The problem -
Skip the pictures. Return exactly the lines from the one containing "Select the number 4 badge" through the end of the entries below.

[[ Exercise data open ]]

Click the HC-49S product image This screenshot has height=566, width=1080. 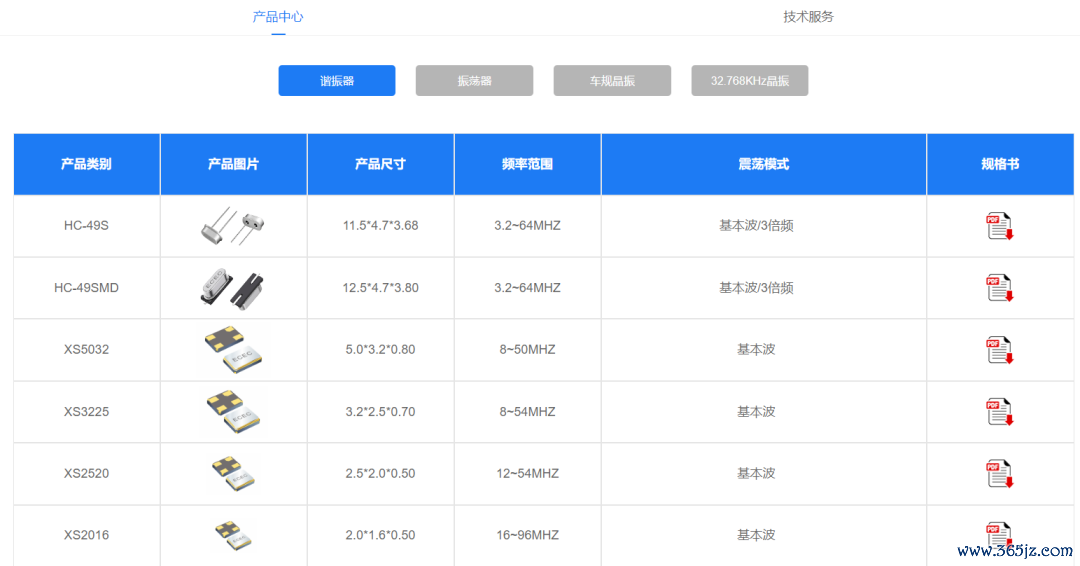click(233, 226)

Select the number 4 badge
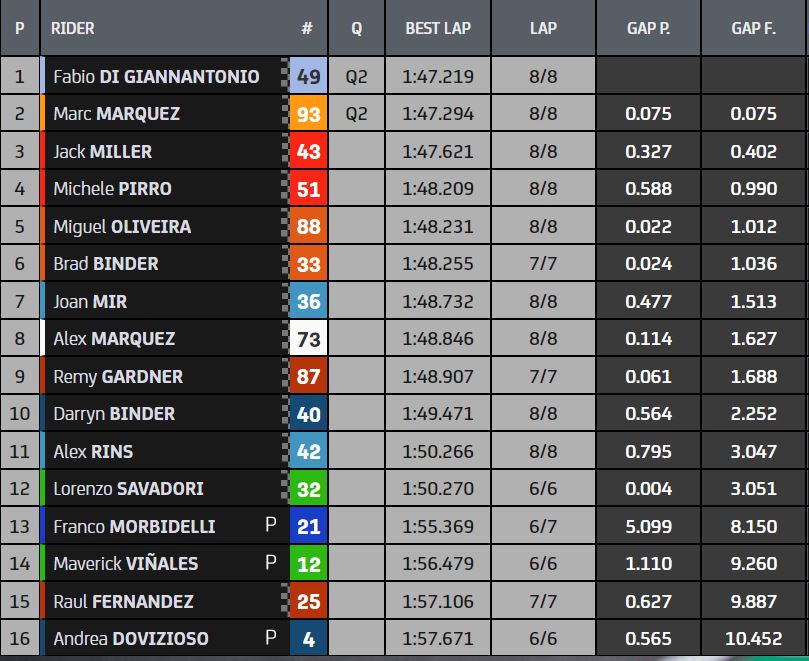tap(308, 639)
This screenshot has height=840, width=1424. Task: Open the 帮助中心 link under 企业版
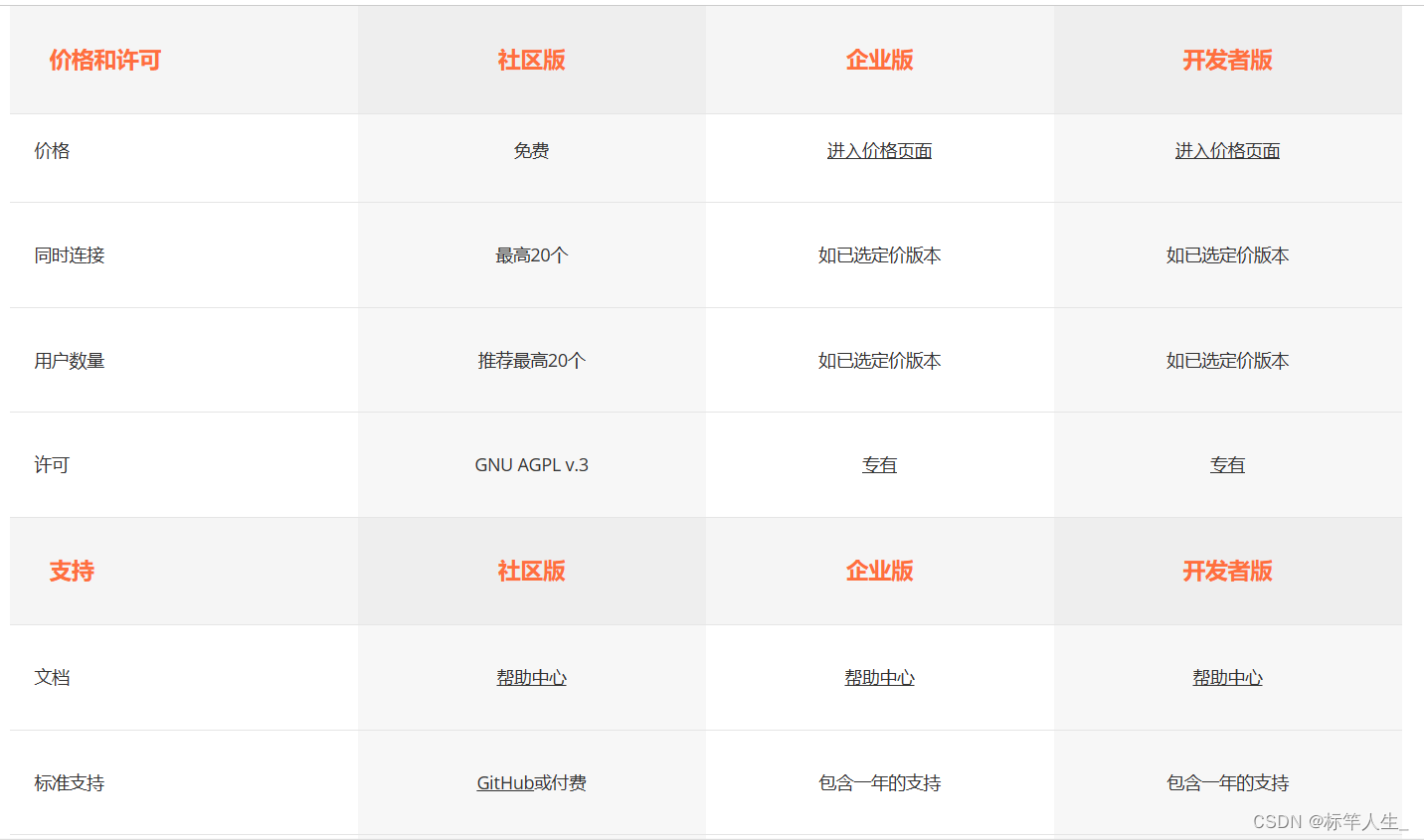[x=879, y=677]
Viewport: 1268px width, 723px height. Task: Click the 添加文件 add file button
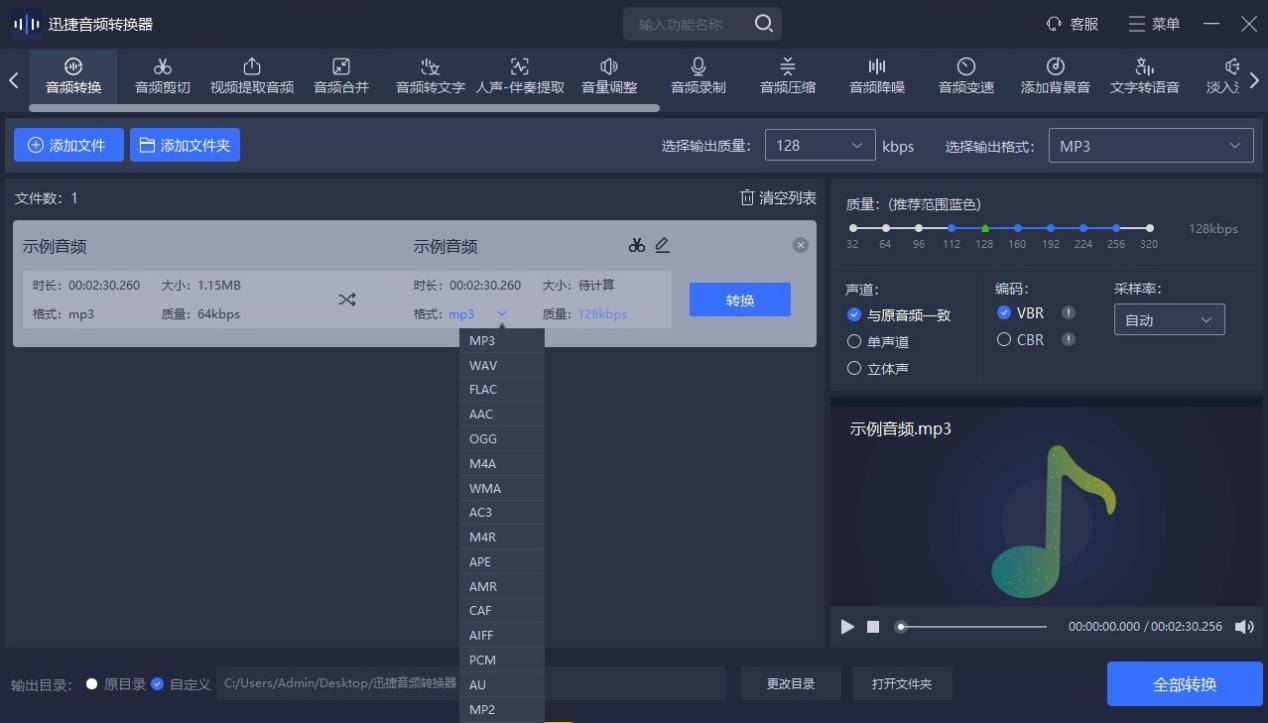[x=68, y=144]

[[ Exercise data closed ]]

Answer space -
Select the number 4 badge
tap(308, 639)
This screenshot has height=840, width=1424. Task: Open the 帮助中心 link under 企业版
[x=879, y=677]
Viewport: 1268px width, 723px height. Task: Click the 添加文件 add file button
[x=68, y=144]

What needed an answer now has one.